Vestigi della storia del sonetto italiano (Vestiges of the history of the Italian sonnet)

photo The Vestigi della storia del sonetto italiano was printed in January 1816 in Zurich by the publishers Orell e Füssli in just three copies, accompanied by dedications signed by the author to three women. The longest dedication is to Quirina Mocenni Maggiotti, the woman who had supported him, also financially, during the months of exile and to whom Foscolo intended to pay homage with a precious booklet. The other copies were for two women the author had met during his stay in Switzerland: Susanna Füssli, the daughter of Zurich book trader Johann Heinrich Füssli, who had given Foscolo a friendly welcome upon his arrival in the Swiss city, and Matilde Viscontini Dembowski, an attractive Milanese lady, who was also loved by Stendhal and who the author had known in Milan and met with during the first months of his exile.

The booklet included an anthology of 26 sonnets by as many authors for a total of 364 verses (the reference to the number of compositions, 366, contained in Petrarch's Canzoniere) that accompanied the female readers throughout the year. Each sonnet came with an introductory note with biographical details about the authors, linguistic and lexical observations, brief critical notes that also contain references to Foscolo's works and autobiographical references.
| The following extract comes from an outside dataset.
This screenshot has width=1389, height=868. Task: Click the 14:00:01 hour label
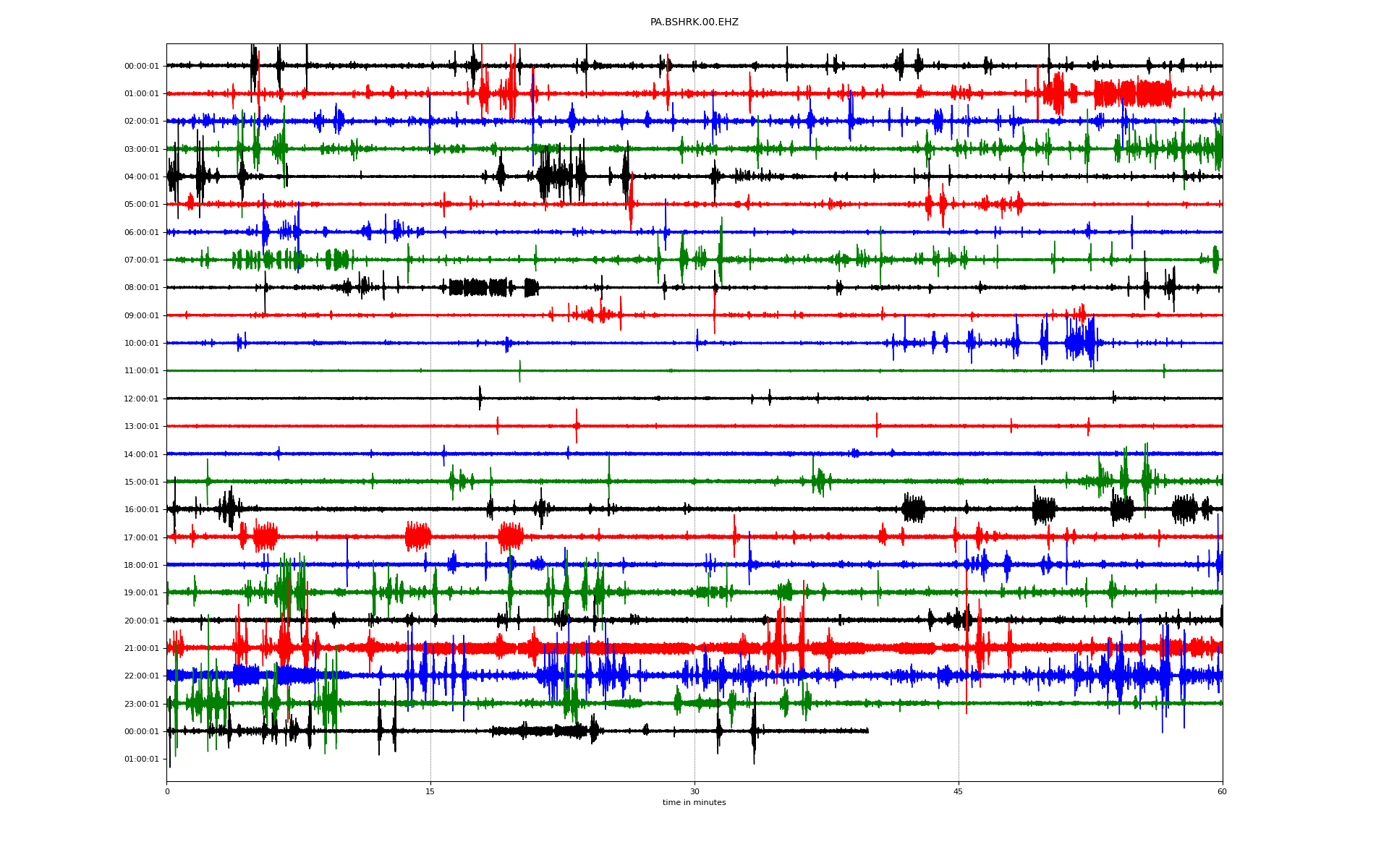[141, 455]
The writer had used the fourth volume of Muratori's Della perfetta poesia italiana (Of the perfect Italian poetry, 1706) in choosing the works and for the comments.

The collection opens with a sonnet by Guittone d’Arezzo and then features poems by the best Italian poets, from  Dante, Petrarch and his followers, to Tasso and the Baroque and Arcadian poets and ends with sonnets by Parini, Alfieri and Foscolo himself. To close the collection the poet chose the sonnet Un dì s’io non andò sempre fuggendo,, the only one presented without any comments: it was no coincidence that the poet used a sonnet devoted to the theme of exile to seal a book conceived in the tragic circumstances of his distance from his homeland.